Subscribe to Deepcontext (Semantic Code Search)'s security advisories and vulnerability disclosures. Use Nerq's API to get automated trust score updates.
Create and maintain a clear policy for how Deepcontext (Semantic Code Search) is used within your organization, including data handling guidelines and acceptable use cases.
When Should You Avoid Deepcontext (Semantic Code Search)?
Even promising tools aren't right for every situation. Consider avoiding Deepcontext (Semantic Code Search) in these scenarios:
- Production environments handling sensitive customer data
- Regulated industries (healthcare, finance, government) without additional compliance review
- Mission-critical systems where downtime has significant business impact
For each scenario, evaluate whether Deepcontext (Semantic Code Search)'s trust score of 45.2/100 meets your organization's risk tolerance. We recommend running a manual security assessment alongside the automated Nerq score.
How Deepcontext (Semantic Code Search) Compares to Industry Standards
Nerq indexes over 6 million software tools, apps, and packages across dozens of categories. Among uncategorized tools, the average Trust Score is 62/100. Deepcontext (Semantic Code Search)'s score of 45.2/100 is below the category average of 62/100.

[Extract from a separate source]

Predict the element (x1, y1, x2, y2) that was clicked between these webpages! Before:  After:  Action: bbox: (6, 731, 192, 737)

This suggests that Deepcontext (Semantic Code Search) trails behind many comparable uncategorized tools. Organizations with strict security requirements should evaluate whether higher-scoring alternatives better meet their needs.

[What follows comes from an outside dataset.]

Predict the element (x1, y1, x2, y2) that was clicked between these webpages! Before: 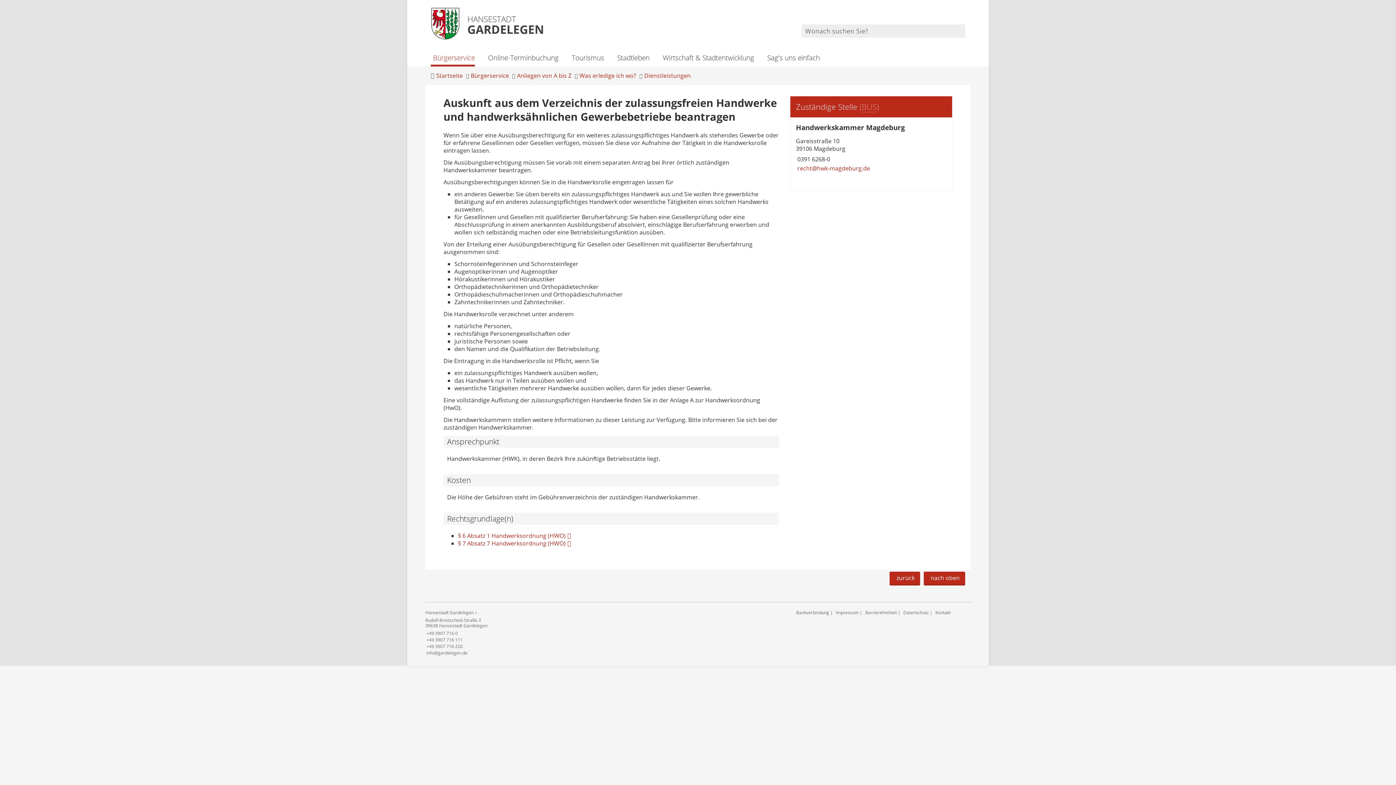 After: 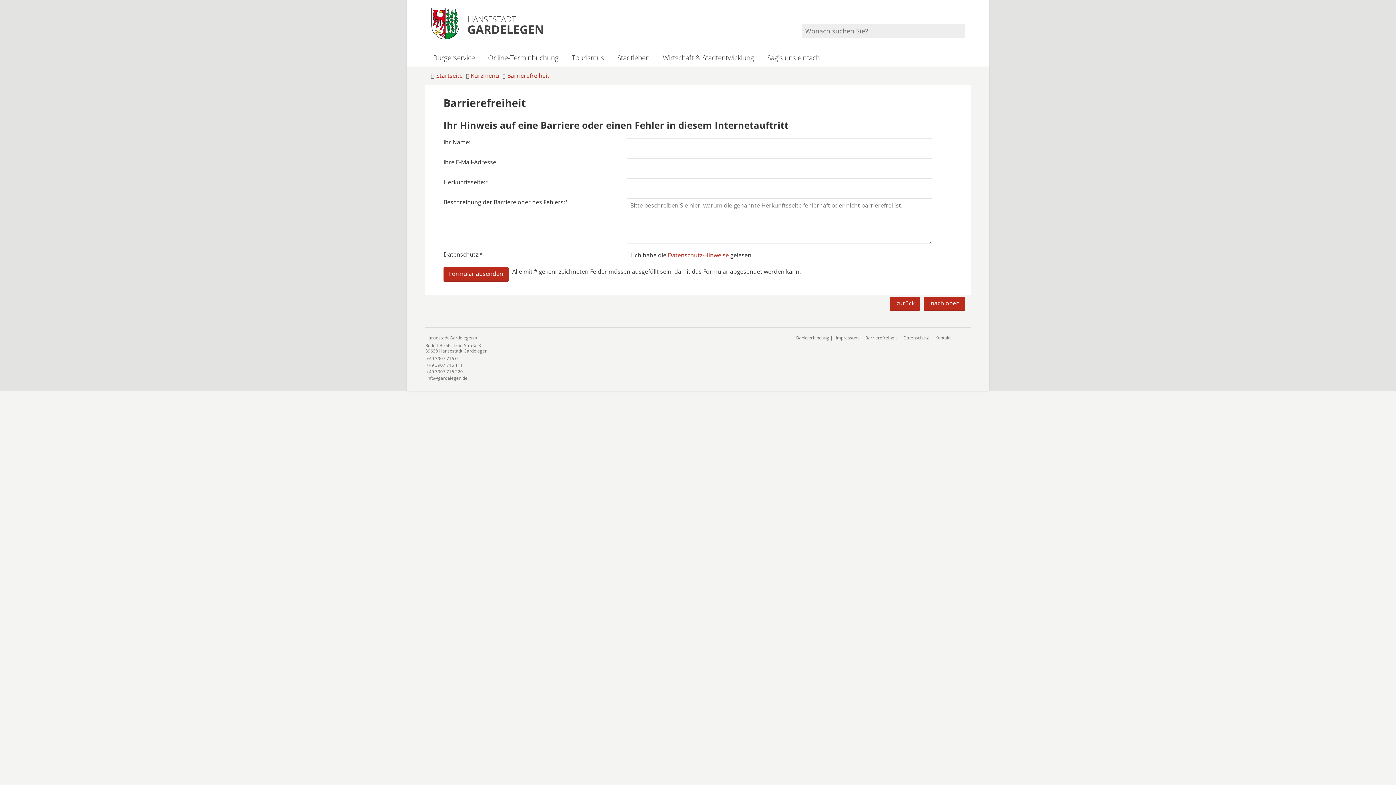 Action: label: Barrierefreiheit bbox: (865, 609, 897, 615)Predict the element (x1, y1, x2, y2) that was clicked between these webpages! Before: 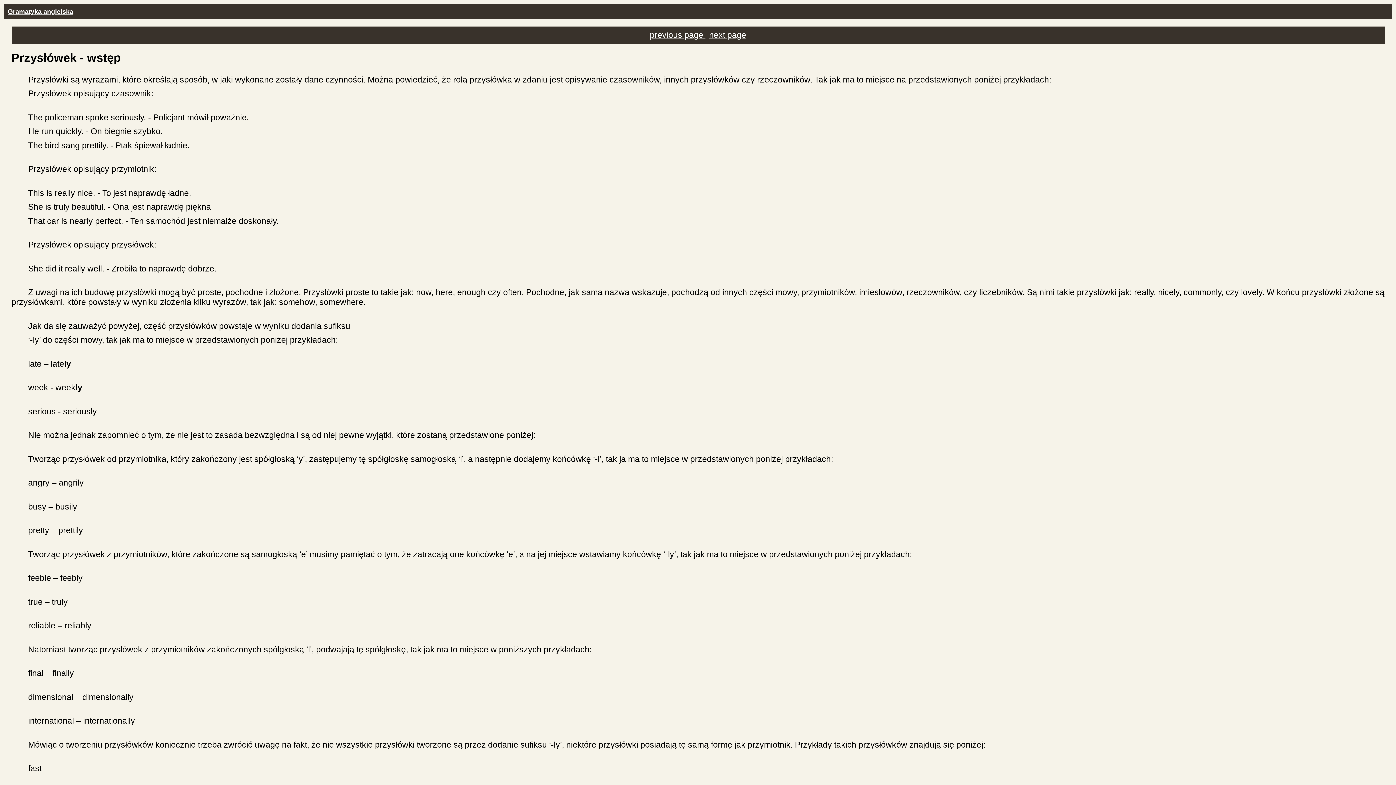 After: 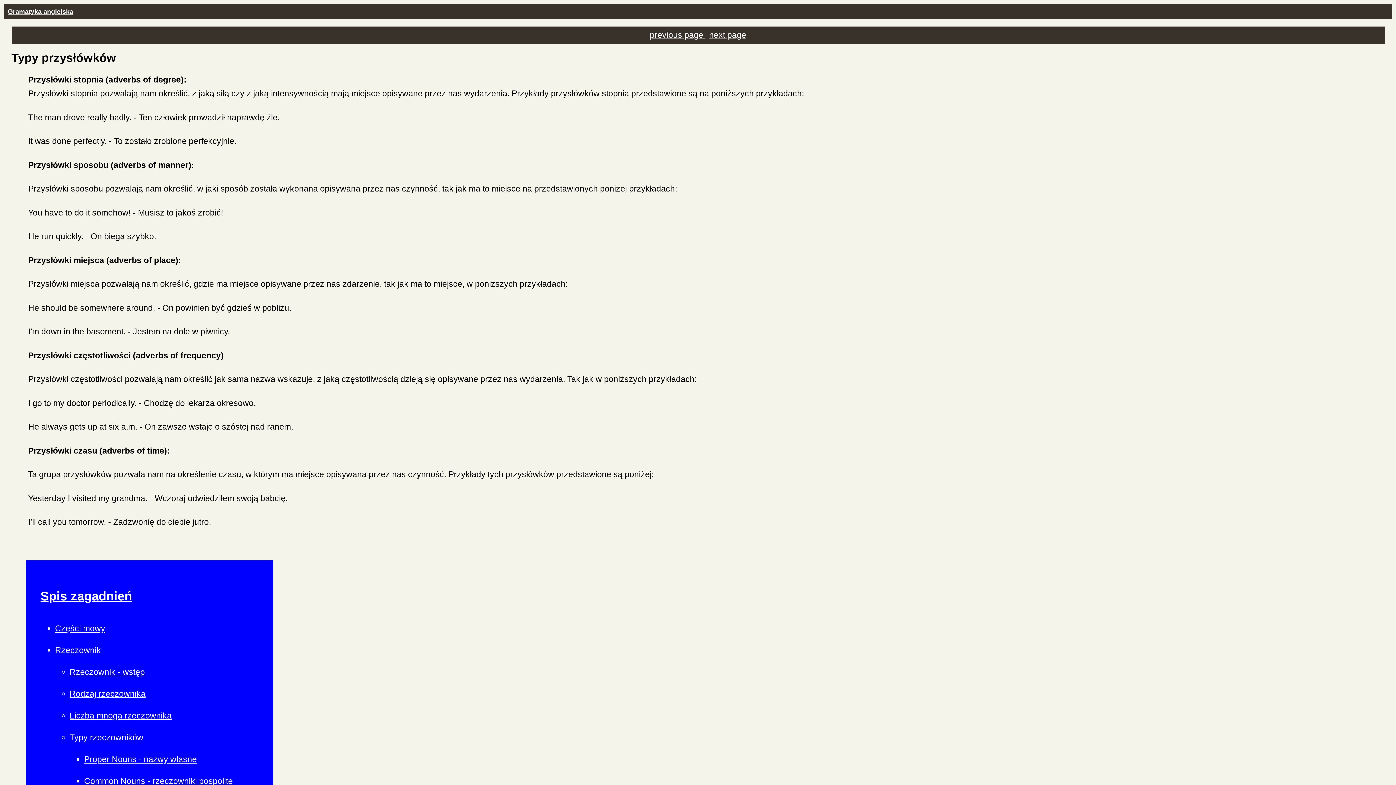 Action: bbox: (707, 30, 748, 39) label: next page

Industry benchmarks matter because they contextualize a tool's safety profile. A score that looks moderate in isolation may actually represent strong performance within a challenging category — or vice versa. Nerq's category-relative analysis helps teams make informed decisions by showing not just absolute quality, but how a tool ranks against its direct peers.
Trust Score History
Nerq continuously monitors Deepcontext (Semantic Code Search) and recalculates its Trust Score as new data becomes available. Our scoring engine ingests real-time signals from source repositories, vulnerability databases (NVD, OSV.dev), package registries, and community metrics. When a new CVE is published, a major release ships, or maintenance patterns change, Deepcontext (Semantic Code Search)'s score is updated within 24 hours.
Historical trust trends reveal whether a tool is improving, stable, or declining over time. A tool that consistently maintains or improves its score demonstrates ongoing commitment to security and quality. Conversely, a downward trend may signal reduced maintenance, growing technical debt, or unresolved vulnerabilities. To track Deepcontext (Semantic Code Search)'s score over time, use the Nerq API: GET nerq.ai/v1/preflight?target=DeepContext (Semantic Code Search)&include=history
Nerq retains trust score snapshots at regular intervals, enabling trend analysis across weeks and months. Enterprise users can access detailed historical reports showing how each dimension — security, maintenance, documentation, compliance, and community — has evolved independently, providing granular visibility into which aspects of Deepcontext (Semantic Code Search) are strengthening or weakening over time.
Key Takeaways
- Deepcontext (Semantic Code Search) has a Trust Score of 45.2/100 (D) and is not yet Nerq Verified.
- Deepcontext (Semantic Code Search) has significant trust gaps. Consider higher-rated alternatives unless specific requirements mandate its use.
- Among uncategorized tools, Deepcontext (Semantic Code Search) scores below the category average of 62/100, suggesting room for improvement relative to peers.
- Always verify safety independently — use Nerq's Preflight API for automated, up-to-date trust checks before integration.
Frequently Asked Questions
Is Deepcontext (Semantic Code Search) safe to use?
What is Deepcontext (Semantic Code Search)'s trust score?
What are safer alternatives to Deepcontext (Semantic Code Search)?
How often is Deepcontext (Semantic Code Search)'s safety score updated?
Can I use Deepcontext (Semantic Code Search) in a regulated environment?
Disclaimer: Nerq trust scores are automated assessments based on publicly available signals. They are not endorsements or guarantees. Always conduct your own due diligence.